With “Bloom, Baby Bloom,” Wolf Alice accept their role as rock gods
The British band return with the first taste of their new album, The Clearing.
Rachel Fleminger Hudson
It’s appropriate that the first new Wolf Alice song in four years deals with the notion of revival. Getting the band back together is far from Ellie Rowsell’s mind, though. She cycles through anger, pain, and self-belief on “Bloom, Baby Bloom,” a song that uses masculine rock star tropes to underline her experiences as a woman. Rowsell’s vocal gymnastic routine begins with an opening verse delivered in falsetto where she lashes out at a “fucking baby, baby man” and flicks him into obscurity with the sharp, “See this fire in my eyes boy, that’s your flash in the pan.” A jazzy piano filling in the gaps of his deceit.

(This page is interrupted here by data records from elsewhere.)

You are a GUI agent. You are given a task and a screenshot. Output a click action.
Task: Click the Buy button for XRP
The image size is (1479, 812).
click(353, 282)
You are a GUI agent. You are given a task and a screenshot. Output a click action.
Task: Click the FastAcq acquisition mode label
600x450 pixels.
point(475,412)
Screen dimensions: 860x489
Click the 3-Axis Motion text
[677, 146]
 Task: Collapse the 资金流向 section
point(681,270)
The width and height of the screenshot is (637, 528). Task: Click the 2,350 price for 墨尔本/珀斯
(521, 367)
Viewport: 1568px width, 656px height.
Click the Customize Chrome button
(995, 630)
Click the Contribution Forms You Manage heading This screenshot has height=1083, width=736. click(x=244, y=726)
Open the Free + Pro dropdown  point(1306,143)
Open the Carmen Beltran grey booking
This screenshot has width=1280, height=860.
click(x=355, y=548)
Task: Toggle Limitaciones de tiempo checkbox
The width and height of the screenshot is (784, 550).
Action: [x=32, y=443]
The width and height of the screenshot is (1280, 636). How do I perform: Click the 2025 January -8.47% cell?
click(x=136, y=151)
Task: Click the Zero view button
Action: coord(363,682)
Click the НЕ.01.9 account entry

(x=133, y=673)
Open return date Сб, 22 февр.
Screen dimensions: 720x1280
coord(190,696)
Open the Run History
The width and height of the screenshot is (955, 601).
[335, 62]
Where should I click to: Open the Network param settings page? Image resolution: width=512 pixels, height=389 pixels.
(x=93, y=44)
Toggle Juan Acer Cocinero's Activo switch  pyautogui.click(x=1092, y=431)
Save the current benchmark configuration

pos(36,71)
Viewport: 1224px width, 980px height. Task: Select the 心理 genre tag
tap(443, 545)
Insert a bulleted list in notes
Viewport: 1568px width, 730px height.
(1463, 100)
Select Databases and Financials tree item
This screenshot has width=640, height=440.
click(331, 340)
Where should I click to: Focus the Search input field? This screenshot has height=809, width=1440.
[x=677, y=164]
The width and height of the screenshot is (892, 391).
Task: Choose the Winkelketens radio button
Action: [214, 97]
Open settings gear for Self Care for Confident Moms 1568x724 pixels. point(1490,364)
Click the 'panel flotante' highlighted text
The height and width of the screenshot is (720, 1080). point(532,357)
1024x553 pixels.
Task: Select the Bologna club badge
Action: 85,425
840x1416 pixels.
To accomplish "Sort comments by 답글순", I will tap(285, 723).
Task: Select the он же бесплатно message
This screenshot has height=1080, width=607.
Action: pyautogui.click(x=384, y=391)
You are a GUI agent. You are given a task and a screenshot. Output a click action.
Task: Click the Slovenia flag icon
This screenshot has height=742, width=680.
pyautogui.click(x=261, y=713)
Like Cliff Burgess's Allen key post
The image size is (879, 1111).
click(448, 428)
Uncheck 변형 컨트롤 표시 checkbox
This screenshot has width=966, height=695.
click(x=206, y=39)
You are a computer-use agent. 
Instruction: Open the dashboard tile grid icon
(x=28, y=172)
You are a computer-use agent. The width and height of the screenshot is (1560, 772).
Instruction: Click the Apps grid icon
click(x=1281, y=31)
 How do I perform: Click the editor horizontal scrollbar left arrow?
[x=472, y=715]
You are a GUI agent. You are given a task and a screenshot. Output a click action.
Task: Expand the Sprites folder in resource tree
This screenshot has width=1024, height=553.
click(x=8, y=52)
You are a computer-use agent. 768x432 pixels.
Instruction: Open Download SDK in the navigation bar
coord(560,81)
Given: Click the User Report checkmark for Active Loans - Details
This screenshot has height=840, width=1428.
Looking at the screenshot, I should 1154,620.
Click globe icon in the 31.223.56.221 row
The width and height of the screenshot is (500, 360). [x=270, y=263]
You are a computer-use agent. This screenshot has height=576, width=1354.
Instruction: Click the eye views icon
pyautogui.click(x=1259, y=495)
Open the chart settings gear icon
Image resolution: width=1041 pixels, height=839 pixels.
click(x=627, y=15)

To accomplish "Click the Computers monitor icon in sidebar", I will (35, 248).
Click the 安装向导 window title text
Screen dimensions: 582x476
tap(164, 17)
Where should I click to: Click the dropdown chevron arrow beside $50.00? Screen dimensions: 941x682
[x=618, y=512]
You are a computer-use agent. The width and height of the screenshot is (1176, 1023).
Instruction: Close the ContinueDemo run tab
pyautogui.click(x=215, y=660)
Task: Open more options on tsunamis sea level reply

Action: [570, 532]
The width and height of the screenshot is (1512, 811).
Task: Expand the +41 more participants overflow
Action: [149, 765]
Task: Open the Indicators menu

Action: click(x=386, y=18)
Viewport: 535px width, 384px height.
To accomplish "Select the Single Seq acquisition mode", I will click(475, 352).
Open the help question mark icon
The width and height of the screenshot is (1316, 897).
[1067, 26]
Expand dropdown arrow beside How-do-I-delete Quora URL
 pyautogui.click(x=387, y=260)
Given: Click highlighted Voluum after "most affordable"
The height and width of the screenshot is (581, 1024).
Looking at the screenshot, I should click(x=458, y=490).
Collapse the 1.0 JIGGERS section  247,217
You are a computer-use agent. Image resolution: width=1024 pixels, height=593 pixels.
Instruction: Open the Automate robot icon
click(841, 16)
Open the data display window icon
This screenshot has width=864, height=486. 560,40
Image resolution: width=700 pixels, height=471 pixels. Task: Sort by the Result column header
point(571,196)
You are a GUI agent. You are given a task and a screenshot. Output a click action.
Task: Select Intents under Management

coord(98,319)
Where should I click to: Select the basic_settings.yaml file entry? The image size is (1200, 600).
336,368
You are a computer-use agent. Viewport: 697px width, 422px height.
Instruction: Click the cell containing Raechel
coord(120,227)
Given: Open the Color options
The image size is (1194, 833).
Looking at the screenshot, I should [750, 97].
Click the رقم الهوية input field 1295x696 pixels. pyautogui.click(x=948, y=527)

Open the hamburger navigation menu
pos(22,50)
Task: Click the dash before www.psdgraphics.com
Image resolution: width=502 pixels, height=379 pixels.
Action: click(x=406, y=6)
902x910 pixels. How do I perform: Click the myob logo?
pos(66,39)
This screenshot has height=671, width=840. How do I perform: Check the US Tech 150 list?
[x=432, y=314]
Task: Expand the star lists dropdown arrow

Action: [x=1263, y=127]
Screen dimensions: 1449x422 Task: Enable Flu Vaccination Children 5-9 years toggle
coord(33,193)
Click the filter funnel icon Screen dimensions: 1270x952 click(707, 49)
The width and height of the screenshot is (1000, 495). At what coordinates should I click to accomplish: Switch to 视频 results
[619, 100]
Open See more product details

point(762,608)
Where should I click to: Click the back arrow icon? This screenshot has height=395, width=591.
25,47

The derision isn’t all aimed in one direction, though. Rowsell admits her scorn is masking her own shortcomings and she pleads for an opportunity to drop her guard. “I’m so sick and tired of trying to play it hard,” she howls at herself as the drums and a fizzing bassline kick in. The frustration of trying to be a woman who is strong, confident, and in control while being at the mercy of yet another disappointing man spews out and lands in her own lap, leaving her in a mess she’s inevitably left to clear up alone.
“Bloom, Baby Bloom” is the first single from Wolf Alice’s new album The Clearing, due August 29. It feels instructive that the artwork is a solo image of Rowsell, her bandmates nowhere to be seen. In press materials for the song, she says she wanted to subvert the macho and histrionic Guns N’ Roses sound while explaining that she is no longer afraid of being dismissed as a “girl singer.” With that in mind “Bloom, Baby Bloom” is an impressive act of self-aggrandizement, not from a place of egotistical striving but a deep-seated acceptance of strength: “Watch me and you’ll see just what I’m worth.”